Vaccine delivery delays blamed as just half of elderly get flu jabs in Northern Ireland
Almost half of pensioners here had not received flu jabs from GPs by the start of December, it has emerged.
The revelation came as figures show a fall in the number of people who received their jab from doctors during the annual vaccination programme compared to the same period last year.
Statistics from the Public Health Agency (PHA) indicate that up to the end of November, uptake of free flu jabs was down across all age groups.
The over-65s category saw the biggest decline, from nearly 67% who got the jab in the same period in 2017 to 52% this year.
This age group includes those who were eligible for the new, more effective vaccine Fluad - for those aged 74 and over - which has been dogged by complaints about delays to supplies.
The PHA has previously been forced to make repeated assurances that the final batch of Fluad doses, which had been subject to a phased delivery in three batches due to "manufacturing constraints", would arrive this month.
The PHA stressed the figures do not include flu clinics from early December, "especially for those over 65 years of age", and thus would improve.
The statistics, which are provided only in percentages from data collected from 325 GP practices, show the numbers of pregnant women who availed of the free vaccine have also dipped to 43.5%, down from nearly 47%.
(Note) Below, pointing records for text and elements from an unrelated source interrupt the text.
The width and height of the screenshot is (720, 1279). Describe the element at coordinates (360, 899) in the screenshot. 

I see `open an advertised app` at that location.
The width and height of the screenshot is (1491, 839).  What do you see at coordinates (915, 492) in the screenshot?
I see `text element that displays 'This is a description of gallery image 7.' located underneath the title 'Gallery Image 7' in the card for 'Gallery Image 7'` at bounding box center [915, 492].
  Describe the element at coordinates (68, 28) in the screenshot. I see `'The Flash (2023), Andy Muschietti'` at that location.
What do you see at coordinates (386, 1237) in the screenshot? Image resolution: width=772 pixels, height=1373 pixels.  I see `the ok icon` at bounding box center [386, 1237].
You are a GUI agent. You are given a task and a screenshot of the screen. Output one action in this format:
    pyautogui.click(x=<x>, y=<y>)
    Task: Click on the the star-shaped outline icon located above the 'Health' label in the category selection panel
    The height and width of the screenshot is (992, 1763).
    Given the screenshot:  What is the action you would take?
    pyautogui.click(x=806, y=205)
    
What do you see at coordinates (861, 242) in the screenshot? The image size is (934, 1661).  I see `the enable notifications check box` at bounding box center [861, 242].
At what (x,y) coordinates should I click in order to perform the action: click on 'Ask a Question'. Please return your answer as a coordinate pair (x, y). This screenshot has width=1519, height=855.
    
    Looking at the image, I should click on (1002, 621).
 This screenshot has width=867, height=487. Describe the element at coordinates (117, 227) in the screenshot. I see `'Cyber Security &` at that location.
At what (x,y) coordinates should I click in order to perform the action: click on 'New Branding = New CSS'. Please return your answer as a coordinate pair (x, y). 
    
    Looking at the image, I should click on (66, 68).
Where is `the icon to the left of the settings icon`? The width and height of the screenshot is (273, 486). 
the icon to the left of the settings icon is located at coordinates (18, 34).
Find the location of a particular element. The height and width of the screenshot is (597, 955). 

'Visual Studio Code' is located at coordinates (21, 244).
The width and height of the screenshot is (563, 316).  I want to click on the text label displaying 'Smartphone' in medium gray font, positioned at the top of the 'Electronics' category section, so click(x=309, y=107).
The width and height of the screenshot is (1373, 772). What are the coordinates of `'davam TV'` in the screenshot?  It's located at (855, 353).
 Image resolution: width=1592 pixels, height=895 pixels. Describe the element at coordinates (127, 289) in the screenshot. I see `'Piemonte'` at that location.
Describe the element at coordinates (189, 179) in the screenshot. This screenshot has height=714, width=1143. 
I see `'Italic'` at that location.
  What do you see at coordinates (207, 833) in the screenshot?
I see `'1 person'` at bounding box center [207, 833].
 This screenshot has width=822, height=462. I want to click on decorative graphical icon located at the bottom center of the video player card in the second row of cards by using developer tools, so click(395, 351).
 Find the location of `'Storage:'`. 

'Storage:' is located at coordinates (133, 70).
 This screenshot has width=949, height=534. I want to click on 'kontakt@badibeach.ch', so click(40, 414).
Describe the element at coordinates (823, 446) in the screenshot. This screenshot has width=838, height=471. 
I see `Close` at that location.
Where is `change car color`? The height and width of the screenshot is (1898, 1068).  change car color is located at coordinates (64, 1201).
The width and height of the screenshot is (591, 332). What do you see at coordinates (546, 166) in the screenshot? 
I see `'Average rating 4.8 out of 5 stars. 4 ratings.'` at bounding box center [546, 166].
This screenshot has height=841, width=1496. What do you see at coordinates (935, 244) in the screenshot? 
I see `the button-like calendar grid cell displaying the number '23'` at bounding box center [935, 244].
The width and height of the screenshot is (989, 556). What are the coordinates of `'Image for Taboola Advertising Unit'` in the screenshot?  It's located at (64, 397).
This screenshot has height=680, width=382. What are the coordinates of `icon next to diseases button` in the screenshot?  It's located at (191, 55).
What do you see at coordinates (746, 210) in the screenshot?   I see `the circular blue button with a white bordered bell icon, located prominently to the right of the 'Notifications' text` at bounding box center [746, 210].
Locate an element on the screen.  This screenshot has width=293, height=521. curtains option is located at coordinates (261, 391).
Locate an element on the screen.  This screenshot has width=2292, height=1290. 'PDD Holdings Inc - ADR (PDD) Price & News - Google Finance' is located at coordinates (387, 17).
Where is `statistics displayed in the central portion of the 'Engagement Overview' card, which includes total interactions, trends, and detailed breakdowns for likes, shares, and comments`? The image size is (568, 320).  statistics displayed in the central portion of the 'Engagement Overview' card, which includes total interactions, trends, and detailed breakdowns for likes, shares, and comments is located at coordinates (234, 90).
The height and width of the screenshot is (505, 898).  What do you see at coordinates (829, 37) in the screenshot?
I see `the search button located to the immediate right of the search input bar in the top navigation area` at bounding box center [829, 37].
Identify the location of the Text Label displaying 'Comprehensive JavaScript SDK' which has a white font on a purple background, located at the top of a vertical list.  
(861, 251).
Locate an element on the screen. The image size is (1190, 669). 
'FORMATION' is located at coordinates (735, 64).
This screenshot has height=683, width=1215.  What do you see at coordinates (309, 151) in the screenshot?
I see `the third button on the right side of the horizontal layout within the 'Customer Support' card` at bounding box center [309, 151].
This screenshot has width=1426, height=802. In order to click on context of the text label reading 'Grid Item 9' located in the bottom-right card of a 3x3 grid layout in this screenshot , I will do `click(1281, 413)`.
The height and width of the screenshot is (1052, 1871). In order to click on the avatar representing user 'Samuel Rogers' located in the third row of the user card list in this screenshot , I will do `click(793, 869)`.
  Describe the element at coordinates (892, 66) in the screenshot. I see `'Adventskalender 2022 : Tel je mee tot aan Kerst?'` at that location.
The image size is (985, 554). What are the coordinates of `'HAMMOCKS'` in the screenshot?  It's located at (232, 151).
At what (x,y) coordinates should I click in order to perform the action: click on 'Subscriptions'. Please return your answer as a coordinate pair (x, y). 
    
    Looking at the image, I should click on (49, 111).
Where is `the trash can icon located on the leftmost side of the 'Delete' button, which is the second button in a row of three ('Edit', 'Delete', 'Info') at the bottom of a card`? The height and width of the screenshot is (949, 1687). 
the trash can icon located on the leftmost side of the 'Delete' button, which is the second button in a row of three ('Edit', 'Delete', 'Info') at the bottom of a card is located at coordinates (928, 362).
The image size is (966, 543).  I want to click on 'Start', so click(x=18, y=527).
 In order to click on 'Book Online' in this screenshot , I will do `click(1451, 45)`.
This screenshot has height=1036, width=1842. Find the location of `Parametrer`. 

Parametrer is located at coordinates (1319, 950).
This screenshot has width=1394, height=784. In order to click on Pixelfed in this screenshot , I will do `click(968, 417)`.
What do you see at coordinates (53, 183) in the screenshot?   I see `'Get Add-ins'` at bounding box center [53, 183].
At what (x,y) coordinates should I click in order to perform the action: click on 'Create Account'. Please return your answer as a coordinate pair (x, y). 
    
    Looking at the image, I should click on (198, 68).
Uptake in the aged 65 and lower at-risk category has dropped from 48.2% to 41.7%, for toddlers between two and four it has dropped from nearly 50% to nearly 42%. Primary school-aged children also witnessed a slight decrease, from 75.3% to 75.1%.
Fermanagh and South Tyrone MLA Rosemary Barton, who had criticised delays in flu jabs earlier this winter, said she was "very concerned" about the drop in elderly people being vaccinated.
"From mid-October until the third week in November, a number of surgeries in South Tyrone had great difficulty accessing vaccines for this age group which resulted in patients phoning surgeries week after week trying to make appointments to avail of the vaccine," she said. "This shortage of vaccine is extremely worrying and difficult to understand."
Dr Brendan O'Hare, who is based in Ms Barton's constituency, was critical of how flu jab supplies were handled this year.
"I'm not in the least surprised by the figures," he said. "The vaccine supply has been very poorly managed, intermittent and at times has been very difficult to get any momentum going with it.
"While I would be critical of how the vaccines have been supplied, I would still urge those eligible to come forward."
Lisburn SDLP councillor Mairia Cahill said both she and her elderly grandmother have been unable to get the flu jab.
Last year Ms Cahill ended up in hospital on a drip after contracting flu, and wanted to ensure she was vaccinated.
"I called into Boots at Sprucefield and the girl behind the counter said: 'No, we've run out, the stock is completely gone'.
"And we have been trying to get a flu jab for my grandmother for the past two months.
"In my family, the only one who has actually been vaccinated is my daughter - who got it at her school."
The PHA said it expects figures from early next year to reflect an increase in numbers receiving the flu jab.
Dr Jillian Johnston, consultant in health protection at the PHA, stressed that the latest available figures would not reflect flu clinics which took place in early December, "especially for those over 65 years of age".
"We anticipate that our uptake will improve in the end of December and end of January returns," she said.
She also urged all those eligible for the jab to ensure they avail of the vaccine each year as the flu virus is "unpredictable" and strains can "vary from year to year".
She added: "The vaccine is still the best protection people can have from flu this winter."